The Universal Church has not always been a strong supporter of globalisation and certainly not of free trade. In 1967, for example, Pope Paul VI published Populorum progressio. This was a major encyclical on human development which inspired the creation of Cafod and many other charitable organisations. The document was highly critical of free trade, suggesting that it might only work between countries that are roughly equal economically. It argued for price support schemes and for the protection of infant industries.
Such a view was popular among economists at the time. But such policies have tended to help the well-connected rather than the needy. Certainly, Africa and India have not benefited from protectionism.

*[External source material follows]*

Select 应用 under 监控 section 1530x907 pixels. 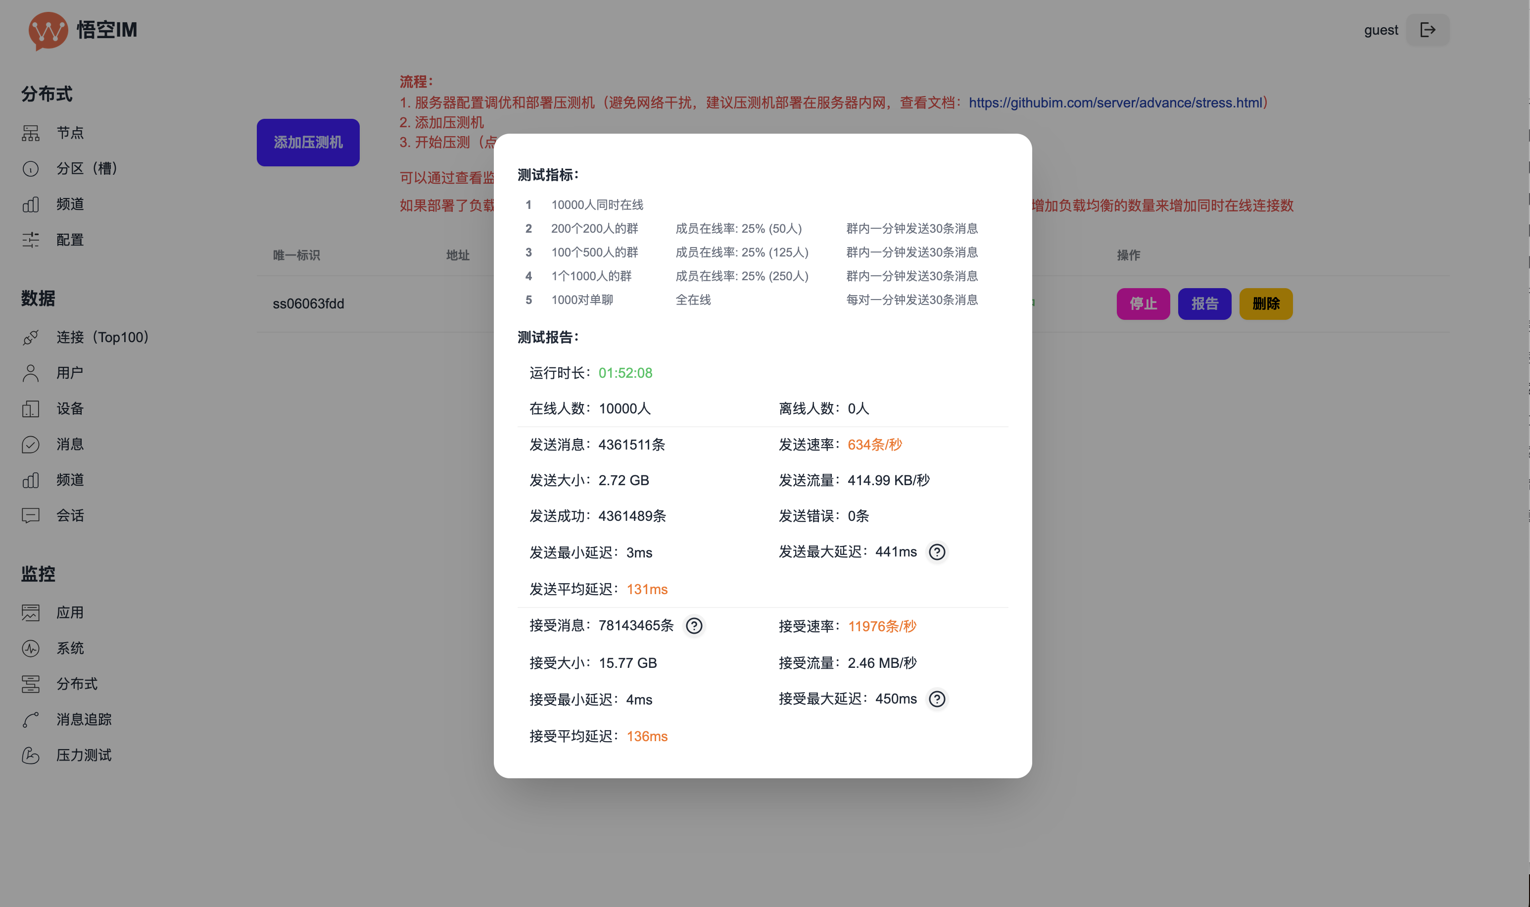[70, 613]
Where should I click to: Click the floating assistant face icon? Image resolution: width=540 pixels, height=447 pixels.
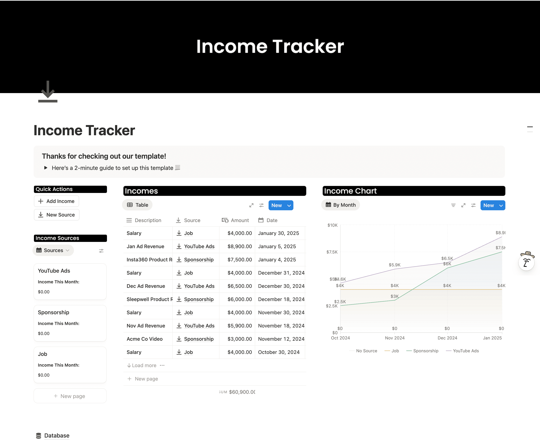pyautogui.click(x=526, y=263)
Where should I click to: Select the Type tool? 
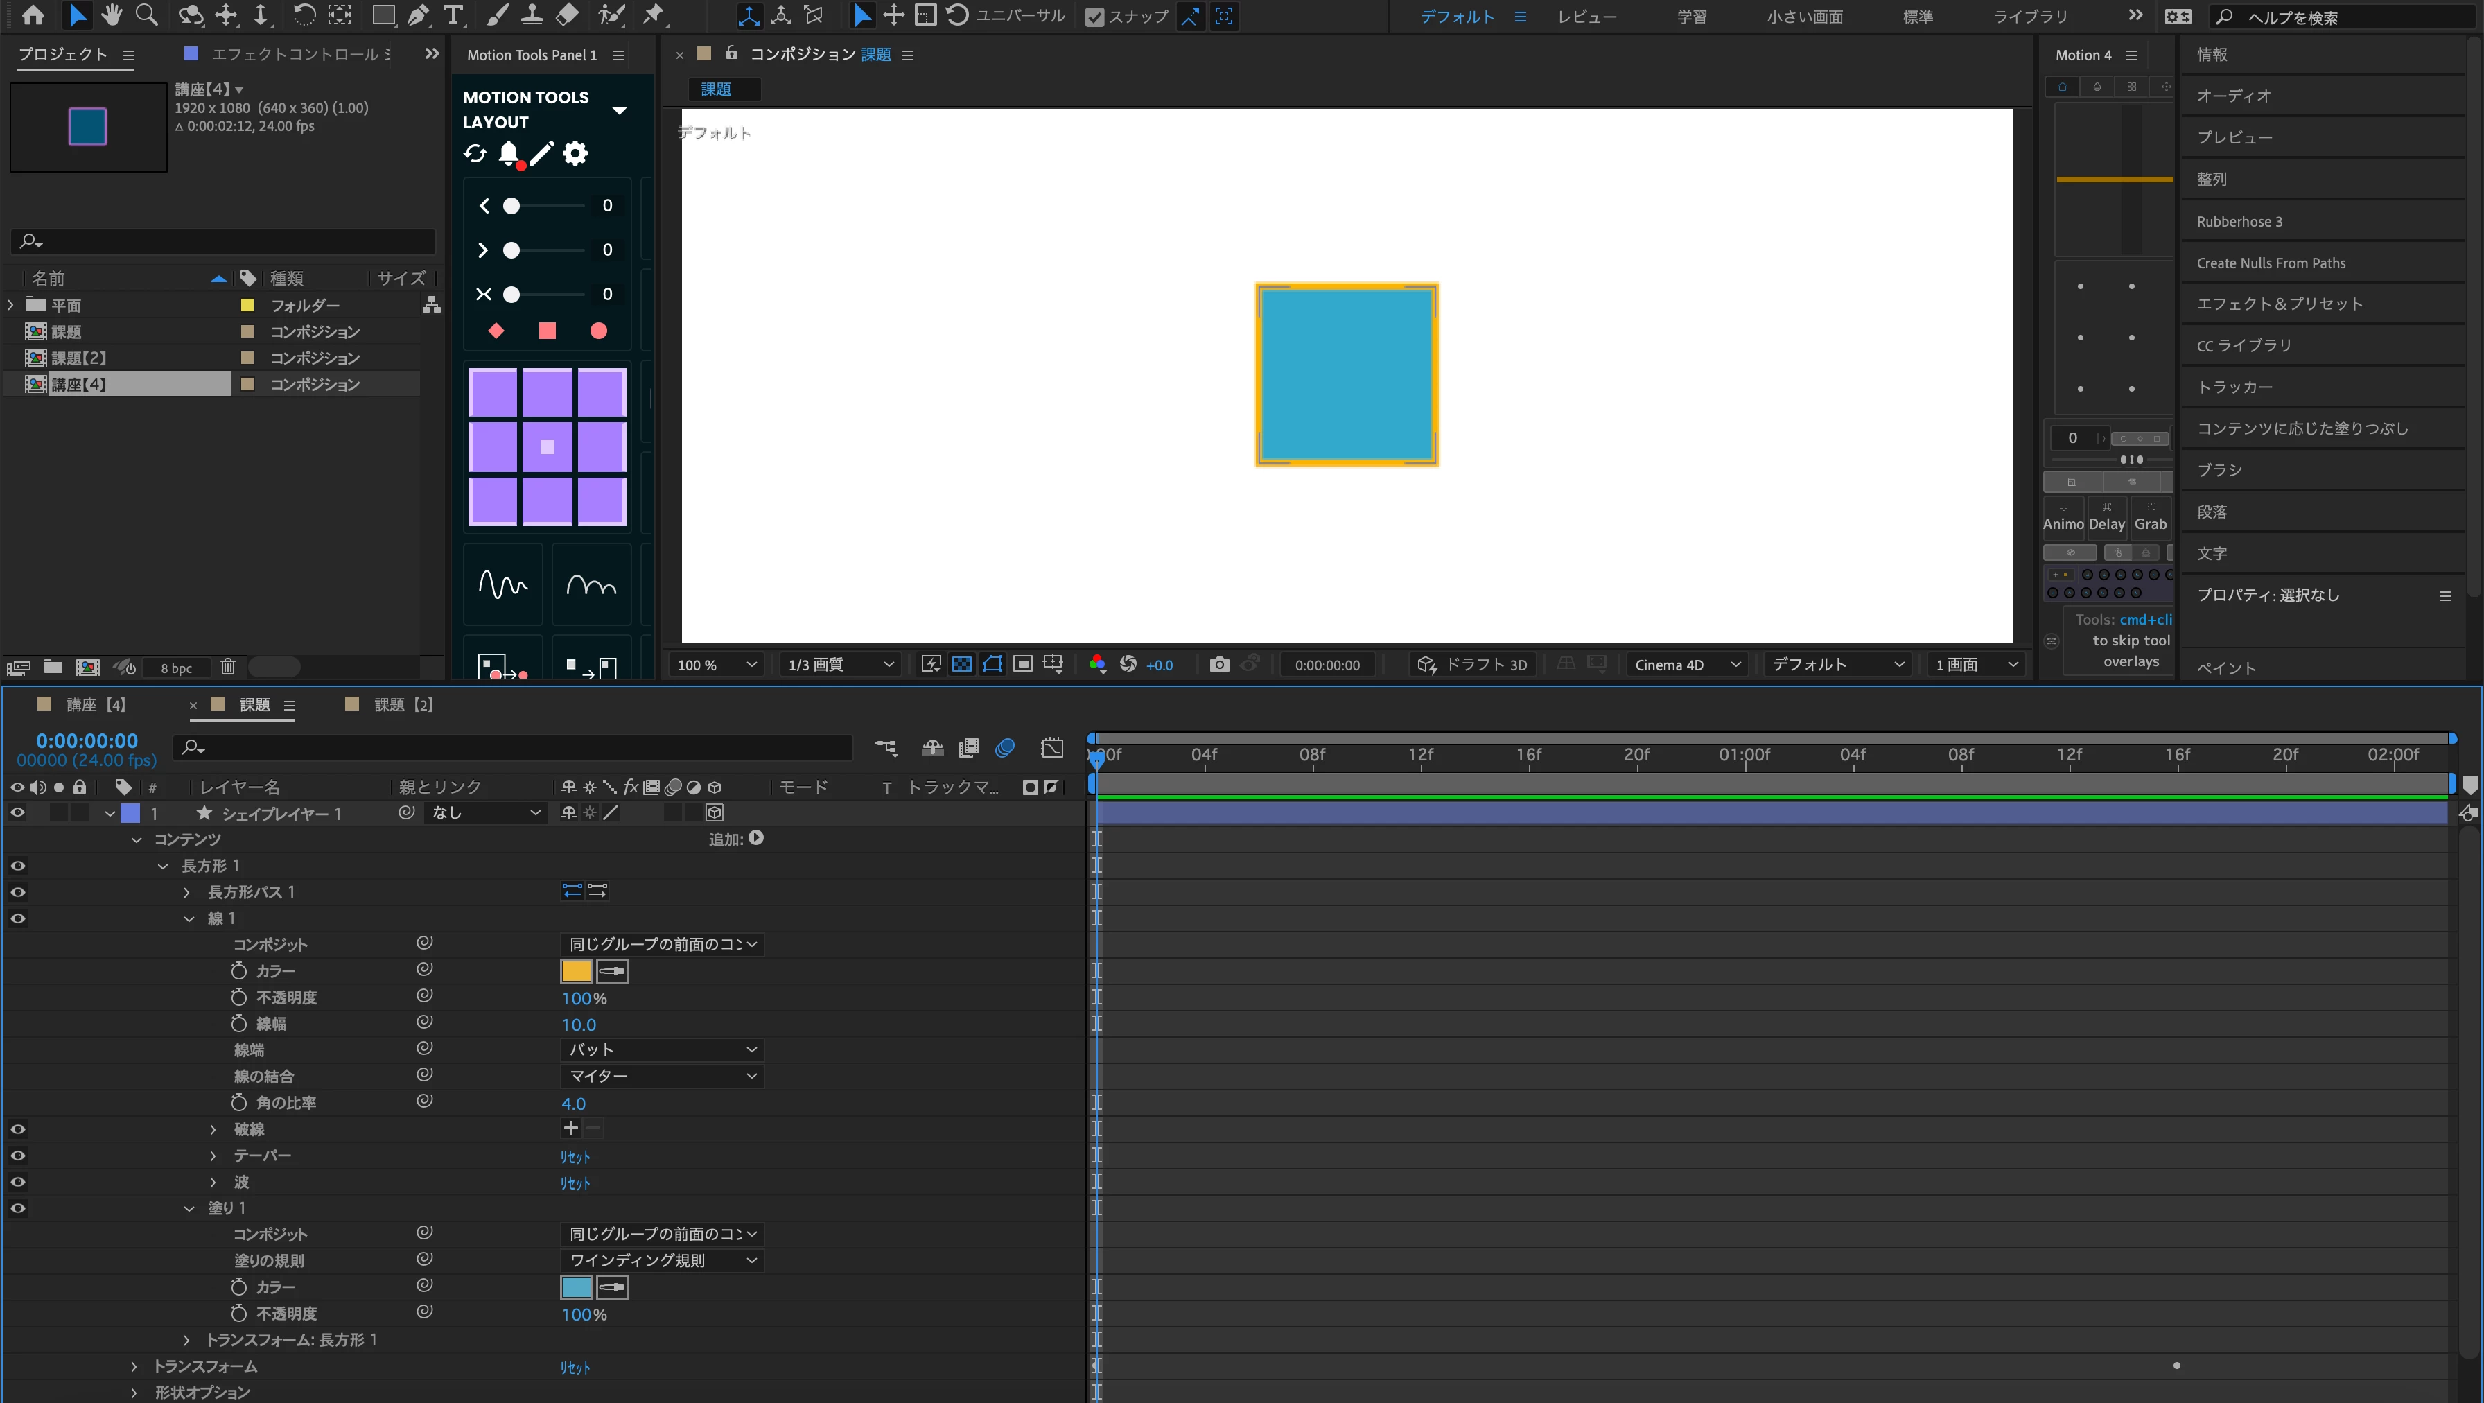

Among many reasons for this is that trade barriers promote corruption. Sir Paul Collier once noted that the bribe to get into the training school for customs officers in Madagascar was 50 times per capita annual income. Such a job in a country with high trade barriers is a well-trodden path to enrichment (rather like a tax collector in Jesus’s time). And Paul VI was wrong about trade not benefiting countries that are different. The more different countries are, the more they tend to benefit from trade.
Aware of the realities facing countries that rejected globalisation, John Paul II commented in 1991 that it was those countries that had integrated into international markets that had developed most quickly and that prevailing views had changed when it came to free trade.
Economic development does not necessarily equate to the integral human development that the Church demands, but it is certainly true that the participation of an increasing number of once poor countries in world trade has led to the most rapid fall in absolute poverty in the economic history of our planet. And the poverty that people have escaped was not just one characterised by a lack of riches; it was a poverty that had led to whole peoples being at permanent risk of malnutrition and starvation.
It is a pity that Christian charities have often been reluctant to admit the importance of trade and globalisation in reducing poverty. In the early 2000s they often called for more protectionism and encouraged poor countries to maintain their trade barriers. And, of course, Pope Francis has also been highly critical of globalisation. But the reality is that world income inequality has fallen dramatically as a result of globalisation and those countries that are the most protectionist have stubborn poverty rates.
It is in this light that it is refreshing to have a constructive contribution to the debate on free trade from Cafod. The charity is one of those Christian organisations that was lukewarm – at best – about globalisation in the early 2000s. Indeed, it was debating with Cafod that awakened my interest in Catholic social teaching.